Sunday, September 18, 2011

Friendships in Japan

The other day I found an article in the Japan Times ( our school subscribed to it, and we get it delivered every morning) about friendships here. First I didn't know what to think, as it was written by a person who usually writes about Japanese culture pointing out bad things mainly. He wrote how difficult it is to make real friends here, and he basically have no Japanese friends at all, only foreigners.

However, the next day issue featured a number of comments from readers on this topic, and it was very interesting to read. Other foreigners (British, American, Indian, etc.) wrote about their own experiences, and suddenly I realized it is not just me, who feels so terribly lonely in this country, being unable to make friends with Japanese people. They pointed out a few things, such as friendships tend to have an expiry date. I think they called it "natural shelf life". Such occasions, such as we NETs changing schools, or Japanese pople getting tranferred to different branches of their companies, often terminate friendships, simply because it will become troublesome to meet outside work. Also, in Japan, people make most of their friends throughout elementary, junior high and high schools and colleges. When they become work force, it is difficult to make friends at the workplace, due to this superior and subordinate relationship thing, that people take very seriously here. Even if you don't like your superior (senpai) you have to show great respect, and basically do anything he/she asks you to do. 

It is just so true. I've thought many times that I finally succeeded making friends, but when I got transferred somewhere else, even if it was in the same town, those people just faded out...every single one of them. Another thing mentioned was that sharing private information is quite different. Some topics I could freely discuss with my best friend back home, I would never be able to talk about to a Japanese friend, no matter how close.It happened to me many times that I was asked some personal question (they often think here it's all right to ask some blunt questions from foreigners, because our culture is more opened), I answred and asked back "So, how about you?", and what I got was often awkward silence or some vague answer I had no idea what it actually meant. Or for example, if they get sick, they don't get in touch with you about, not to cause incovenience by making you worry or something. I have first hand experience in this field as well. 

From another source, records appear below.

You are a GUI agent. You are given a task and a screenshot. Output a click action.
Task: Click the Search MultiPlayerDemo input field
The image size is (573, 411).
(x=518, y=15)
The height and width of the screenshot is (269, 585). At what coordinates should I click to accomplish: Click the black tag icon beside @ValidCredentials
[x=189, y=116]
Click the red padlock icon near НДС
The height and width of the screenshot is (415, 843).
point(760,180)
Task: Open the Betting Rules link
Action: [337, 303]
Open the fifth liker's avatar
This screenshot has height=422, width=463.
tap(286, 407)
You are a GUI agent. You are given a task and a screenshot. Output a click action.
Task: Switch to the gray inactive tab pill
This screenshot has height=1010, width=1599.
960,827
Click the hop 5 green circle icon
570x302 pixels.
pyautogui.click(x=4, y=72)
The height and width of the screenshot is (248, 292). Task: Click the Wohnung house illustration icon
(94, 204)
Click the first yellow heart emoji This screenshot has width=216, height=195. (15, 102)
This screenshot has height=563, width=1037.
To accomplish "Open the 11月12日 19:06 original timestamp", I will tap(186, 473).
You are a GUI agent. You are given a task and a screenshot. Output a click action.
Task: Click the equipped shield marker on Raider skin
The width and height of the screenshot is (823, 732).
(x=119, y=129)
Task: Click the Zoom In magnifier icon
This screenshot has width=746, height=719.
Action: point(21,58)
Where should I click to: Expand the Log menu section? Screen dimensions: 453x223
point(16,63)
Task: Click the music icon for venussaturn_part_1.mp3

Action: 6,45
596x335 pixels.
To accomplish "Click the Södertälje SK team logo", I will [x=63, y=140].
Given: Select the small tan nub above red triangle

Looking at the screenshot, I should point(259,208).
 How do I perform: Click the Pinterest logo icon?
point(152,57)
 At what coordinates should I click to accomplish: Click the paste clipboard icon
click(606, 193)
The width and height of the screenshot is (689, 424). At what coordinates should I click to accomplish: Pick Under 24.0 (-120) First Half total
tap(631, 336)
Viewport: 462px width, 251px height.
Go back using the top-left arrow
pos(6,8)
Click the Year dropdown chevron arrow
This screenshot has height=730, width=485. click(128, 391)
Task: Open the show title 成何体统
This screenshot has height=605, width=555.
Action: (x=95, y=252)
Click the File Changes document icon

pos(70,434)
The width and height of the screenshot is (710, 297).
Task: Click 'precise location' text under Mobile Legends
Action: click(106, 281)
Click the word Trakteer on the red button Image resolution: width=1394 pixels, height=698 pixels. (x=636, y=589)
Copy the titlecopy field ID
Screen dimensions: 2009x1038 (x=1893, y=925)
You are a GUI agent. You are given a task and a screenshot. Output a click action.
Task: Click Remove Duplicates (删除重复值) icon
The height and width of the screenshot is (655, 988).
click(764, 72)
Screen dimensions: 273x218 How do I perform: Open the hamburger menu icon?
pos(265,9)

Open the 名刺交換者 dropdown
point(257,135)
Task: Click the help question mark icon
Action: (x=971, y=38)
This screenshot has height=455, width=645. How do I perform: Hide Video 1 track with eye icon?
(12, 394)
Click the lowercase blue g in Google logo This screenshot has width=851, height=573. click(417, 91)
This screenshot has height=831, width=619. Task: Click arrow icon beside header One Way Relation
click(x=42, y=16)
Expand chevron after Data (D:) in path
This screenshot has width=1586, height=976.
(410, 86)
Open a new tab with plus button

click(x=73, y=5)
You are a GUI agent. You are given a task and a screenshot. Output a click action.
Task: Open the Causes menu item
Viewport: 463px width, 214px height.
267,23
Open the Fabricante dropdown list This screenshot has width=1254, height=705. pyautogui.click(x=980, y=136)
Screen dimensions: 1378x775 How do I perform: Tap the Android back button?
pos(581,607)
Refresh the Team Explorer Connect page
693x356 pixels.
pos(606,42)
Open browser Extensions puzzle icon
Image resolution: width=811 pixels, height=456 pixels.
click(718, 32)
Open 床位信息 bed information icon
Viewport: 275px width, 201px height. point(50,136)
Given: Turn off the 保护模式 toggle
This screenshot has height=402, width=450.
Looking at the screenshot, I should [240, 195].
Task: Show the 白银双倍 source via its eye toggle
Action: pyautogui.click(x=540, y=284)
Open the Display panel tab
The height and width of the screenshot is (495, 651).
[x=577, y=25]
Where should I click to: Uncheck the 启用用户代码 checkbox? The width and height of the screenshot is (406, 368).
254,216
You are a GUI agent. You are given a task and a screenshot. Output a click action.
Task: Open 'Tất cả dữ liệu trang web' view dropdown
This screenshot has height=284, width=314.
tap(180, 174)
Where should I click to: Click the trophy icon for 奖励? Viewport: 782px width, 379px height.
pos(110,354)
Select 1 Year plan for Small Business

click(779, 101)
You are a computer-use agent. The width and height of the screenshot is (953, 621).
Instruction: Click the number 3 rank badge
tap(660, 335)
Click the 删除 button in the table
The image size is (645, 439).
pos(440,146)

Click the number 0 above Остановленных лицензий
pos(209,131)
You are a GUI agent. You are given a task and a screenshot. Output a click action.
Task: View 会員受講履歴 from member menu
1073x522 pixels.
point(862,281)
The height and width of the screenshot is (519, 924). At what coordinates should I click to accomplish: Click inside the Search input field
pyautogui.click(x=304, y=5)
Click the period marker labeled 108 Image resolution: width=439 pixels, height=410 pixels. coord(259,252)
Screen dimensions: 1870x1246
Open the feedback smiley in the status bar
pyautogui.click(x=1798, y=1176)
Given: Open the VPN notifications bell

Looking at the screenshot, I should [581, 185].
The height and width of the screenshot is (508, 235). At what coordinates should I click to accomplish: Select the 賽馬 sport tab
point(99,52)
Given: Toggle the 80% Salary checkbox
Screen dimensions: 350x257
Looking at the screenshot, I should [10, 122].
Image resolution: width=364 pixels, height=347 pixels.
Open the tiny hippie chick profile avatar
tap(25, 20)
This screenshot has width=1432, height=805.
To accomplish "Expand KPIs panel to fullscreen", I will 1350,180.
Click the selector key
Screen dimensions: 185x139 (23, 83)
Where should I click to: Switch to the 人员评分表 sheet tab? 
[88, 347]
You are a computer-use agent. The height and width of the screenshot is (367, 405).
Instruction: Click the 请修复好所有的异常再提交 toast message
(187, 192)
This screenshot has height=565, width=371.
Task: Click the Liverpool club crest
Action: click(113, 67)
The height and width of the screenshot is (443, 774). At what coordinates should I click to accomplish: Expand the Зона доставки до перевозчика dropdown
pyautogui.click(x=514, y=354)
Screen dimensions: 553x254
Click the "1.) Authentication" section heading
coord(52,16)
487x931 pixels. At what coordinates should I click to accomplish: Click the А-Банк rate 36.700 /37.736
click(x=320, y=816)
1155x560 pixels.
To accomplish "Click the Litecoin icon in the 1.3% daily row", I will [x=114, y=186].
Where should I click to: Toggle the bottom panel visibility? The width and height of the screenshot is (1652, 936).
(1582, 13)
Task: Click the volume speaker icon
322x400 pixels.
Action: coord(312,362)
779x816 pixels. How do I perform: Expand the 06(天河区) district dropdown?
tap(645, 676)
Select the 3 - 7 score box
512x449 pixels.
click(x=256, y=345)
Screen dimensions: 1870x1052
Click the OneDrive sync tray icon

Then there is the lack of actual meeting. I have a number of Japanese acquaintences, whom I originally thought were friends, but kind of graded them down, we were close while working or studying at the same place, but after that, even if we occasionally keep in touch, and if I would ask to meet up, I wouldn't get a straight answer, just a kind of maybe. Then usually we don't meet. Keeping in touch seems to be fine for them, but the lot of overtime work and stress makes it just stressful for them to actually meet their "friends" more often than a couple of times a year. If I had a real friend living in the same city, we would meet up like, what?, every weekend, or once or twice a month at least.

These are things that I learned from those comments and my experiences. I bet many people would agree with me when I say that this country is the loneliest  in the world. After spending 5 years here, there is only one person that I would call my true and close friend. We met on the internet, when I was in high school, she let me homestay at her place when I first visited Japan, she is like a big sister to me. But even with her, we keep in touch online, and for different reasons, we usually don't meet more than once or twice a year.  I wish we could but again, I believe it would be considerable stress to her nag her all the time to meet me. So, I have to accept it. Yeah, it is very lonely most of the time, but that few hours we can spend together are always so enjoyable that it makes up for the loneliness of waiting. Therefore I'm glad to wait. But believe me, there are very few people that are worth this waiting. I'm glad that at least I found her. One of the people commenting on the article was a woman, staying in Japan for 20 years, without any real Japanese friends. And her situation seems to be quite a common thing. I guess we are just not supposed to measure friendships here the way we measure beck home. If there would be a switch we could push to change attitude, that would be grate. But we don't have, so we have to put up with our misery. Accept that we will always be foreigners first, and not friend material human beings for most people. There will always be people out there who just want to practice English with you, and fade out as soon as your Japanese ability improves, and allows you to do everyday conversation in Japanese.

So, if you want to come here, don't really hope for long-time besties, because most likely it's not gonna happen, or not in the way you want to. Make sure you're on facebook and try to keep in touch with the other foreigners here, if you want people you can hang out with outside work.
I hope this information helps you guys and gave you some insight into the difficulties of life here. Although I believe, this is not a phenomenon true only in Japan. I guess it is almost always the case when cultures so different meet.